MDC to challenge election results
The Zimbabwean opposition plans to file a challenge against Zanu-PF's win by Friday.
HARARE - Zimbabwean opposition party, the Movement for Democratic Change (MDC), says it will launch a court challenge to the results of the presidential polls which took place last week Wednesday.
The action will also refute the results in around 100 constituencies where it lost to President Robert Mugabe's Zanu-PF.
Morgan Tsvangirai's party took just 49 seats in election while Zanu-PF won 160, but the MDC claims there was massive rigging and is refusing to accept the results.
MDC spokesman Douglas Mwonzora says their challenge to the presidential results should be filed by Friday.
The court then has 14 days to make a judgement, leaving just two days between the finding and the swearing in of the president.
Zanu-PF has welcomed the challenge from the MDC, arguing that it's the correct way to challenge the outcome as opposed to taking to the streets
If it goes ahead, it will delay the swearing in of President Robert Mugabe which is due to happen on Monday.
However, the Constitutional Court - which should hear the challenge to the presidential polls - has gone on leave until 2 September and only a skeleton staff is left.
BOTSWANA CALLS FOR AUDIT
Meanwhile, having sent its own monitoring group to observe the polls, Botswana have called on the Southern African Development Community (SADC) to conduct an independent audit into the elections.

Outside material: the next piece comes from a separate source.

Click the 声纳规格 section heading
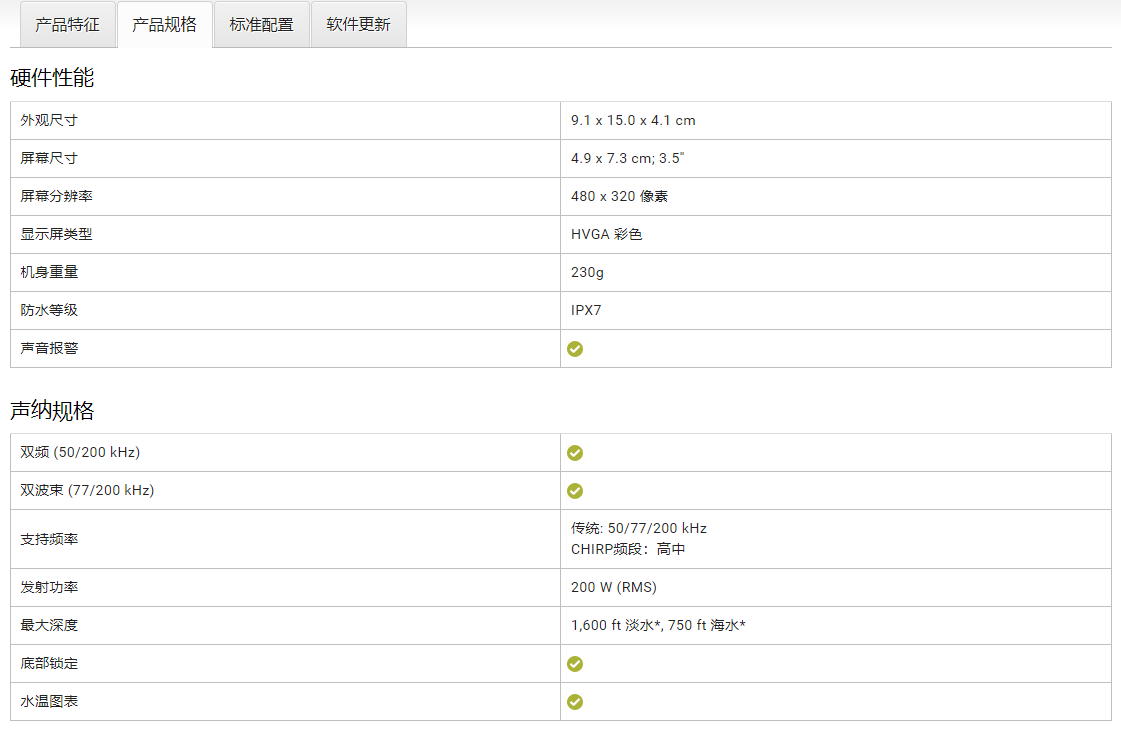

The request from Botswana follows just a day after Namibian president, Hifikepunye Pohamba, and South Africa's President Jacob Zuma endorsed the fairness of the election and congratulated the 89-year-old president.
This is not the first time Gaborone has rejected the validity of a Zimbabwean election; they refuted the elections in 2008 that saw a bloody second round with the eventual withdrawal of Morgan Tsvangirai.
Botswana Foreign Affairs Minister Phandu Skelemani has called on SADC to conduct the independent audit into what he argues was not a free and fair election.
SADC, who are due to meet in Malawi later this month, were present at the elections with a 600-strong observer mission.
They found the election "free and peaceful" but stopped short of calling it fair.
The delegation's election observer chairman, Tanzania's Bernard Membe, had expressed grave concern on the eve of the elections because of the absence of a voter's roll on day before the elections.